Understand that criticism was written by a very well connected USC guy, but Notre Dame goes after many of the same recruits, so while the selection process may be apart of the issue, environment, academic support and coaching are also important factors. It appears the USC problem is affecting even very good kids. Mark Sanchez is by all accounts a great student and great kid, but he finds himself in the middle of a scandal. The old adage holds, if you hang out with the wrong crowd, you don't need to be looking for trouble, it finds you. It's one thing to live in a town with troubling influences, it's a quite another still to invite the "gangsta" mentality to become a part of your program.

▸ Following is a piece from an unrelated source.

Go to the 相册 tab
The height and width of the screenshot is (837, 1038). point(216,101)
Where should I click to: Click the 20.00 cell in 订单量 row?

That makes no sense to this pundit.
Hub Arkish of Pro Football Weekly said this could just be the tip of a very big iceberg at USC.
"When Pete took over, some doors were opened that are shut at most programs," he said, and that when recruits visit USC, it's obvious that that the lifestyle of a USC football player is much different from the lifestyle of a football player at most other schools, and recruits are taken in by it. He added that USC has some major problems with institutional control, and that the Bush story will by no means be the last one we will hear and compared the situation to
That is why it's heartening to hear coach Weis say in clear terms that he's only going after kids with character on the recruiting trail and that he refuses to compromise. It was a lesson learned on his way to winning four Super Bowl rings and one that proves you don't have to compromise to win on the field or in the NFL draft.